Mike -   The metabolites can damage the liver but the liver has a capacity to deal with these in a safe manner. The problem can arise, however, the system is swamped. Then the metabolites can't be degraded down a safe route. Then you do get cellular damage, which over the course of time, can lead to aggressive liver damage.

Ben -   And is it the damaged liver that leads to the hangover that some of us are far too familiar with?

Mike -   I think that's multi-factorial. I don't know that it's necessarily solely the liver. I think that you do get an alcohol-related gastritis and that contribute to the nausea and generally feeling awful. The neurological effects of the hangover, in terms of alcohol, will also be the dehydration one sees. Hence the advice to always drink some water before you go to bed. I think that's very sensible advice. It's multi-factorial and not solely related to the liver.

Ben -   So once you've damaged your liver through the presence of these metabolites, what can this lead to?

Mike -   In the long term, excessive alcohol consumption can lead to cirrhosis. You get scar tissue in the liver which is joined up and leads to architectural disruption. This leads to an increased risk of liver cancer, you can have exsanguination or bleeding from the gut. You might get fluid accumulation in the abdomen. In addition to that, what we see and what accounts for a large proportion of people turning up in hospital with liver disease is when someone has alcoholic hepatitis. That is when someone becomes jaundiced: yellow eyes, yellow skin, often with distension of the tummy - with fluid in the abdomen. This can be a very sever illness and in severe cases around 40-50% of people do not survive to get out of hospital. A worrying thing from our point of view is that we're seeing people coming in with this condition in their 20s now. It used to be people in their 40s.

Ben -   So is there any way to go out, get a bit drunk, have a big night out and then not do damage to your liver?

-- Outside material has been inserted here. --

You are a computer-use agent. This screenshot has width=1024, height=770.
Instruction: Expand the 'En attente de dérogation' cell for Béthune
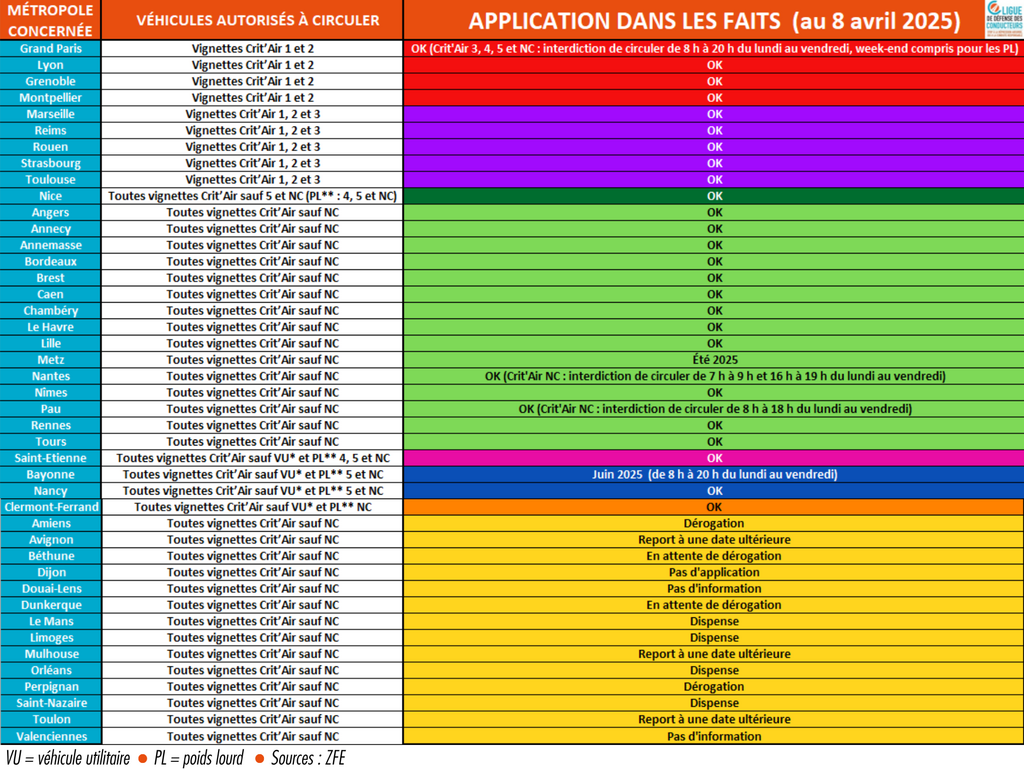click(713, 556)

Mike -   Any night out such as that will damage the liver. It may not do so in a way that will be reflected three months later if it's a one-off. Certainly it will stress the liver. If it's done on an on-going basis or it's done nightly or regularly then you may start to see progression to what may be irreversible liver damage.

Ben -   And are there ways to slow down the process of getting drunk? You hear rumours that drinking milk before you go out will line your stomach. Perhaps eating a meal before you go out?

Mike -   Certainly it's the case that if you have a full stomach, if you drink with meals then that can reduce the risk of liver damage. That's not to say it's reasonable. 'If you get drunk with a decent meal that's fine for the liver' - that's not the case. But the body's tolerance of sensible amounts of alcohol with food is better than on an empty stomach.

Ben -   And one other rumour that we often hear is that if you have very expensive tastes and perhaps you're celebrating if you drink some champagne, people say that fizzy alcohol goes straight to the head. Is there any truth in that?

Mike -   I'm not aware of any evidence that that's the case!

Ben -   Well thank you ever so much for coming to speak to me and cheers!

Mike -   Cheers!


I think this doc must have a great sense of humour, giving a talk on liver disease in a pub. Excellent!